I remember reading a review of the SL-P10 when it came out in Audio magazine. The reviewer mentioned that it often muted and didn't always track the disk properly. He attributed to the quality of the disks being produced at the time strangely enough. It *was* Technics first player and perhaps was rushed to market. Another quote I remember from the review was something about "shoving this 40 lb beast under the dash of (his) car" since they promised car CD players would follow.
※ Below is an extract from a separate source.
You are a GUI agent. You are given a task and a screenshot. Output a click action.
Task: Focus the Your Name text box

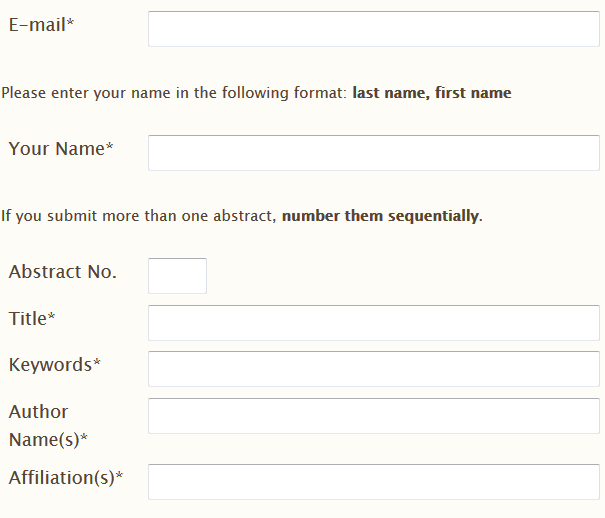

He couldn't imagine that the technology would ever be simplified/miniaturized/more advanced than what was in front of him.

HA1156W

PS: Lemme know if that SL-P10 ever comes up for sale....I've been trying to find one forever!
 
A few of these early Technics devices have floated into the area lately, didnt see an SL-P10s around though. Of all the early CD players I have had, including the Technics built MCS 6801 the only CD player I have ever had a tracking problem with is the Akai CD-A7, and that is only with burned CDs, works fine on even the worst of the pressed CDs I have tried. My MCS will track even a blue CompUSA 80 minute CDR from several years ago which are among the worst, some modern equipment does not read them not bad for a 1984 unit, approaching 20 years old who would have thought that would happen! They sure don't build them like that anymore, I love the sound the early Technics built stuff makes when reading a CD. A lot of the vintage players made unique sounds. If I ever see an old Technics I will let you know.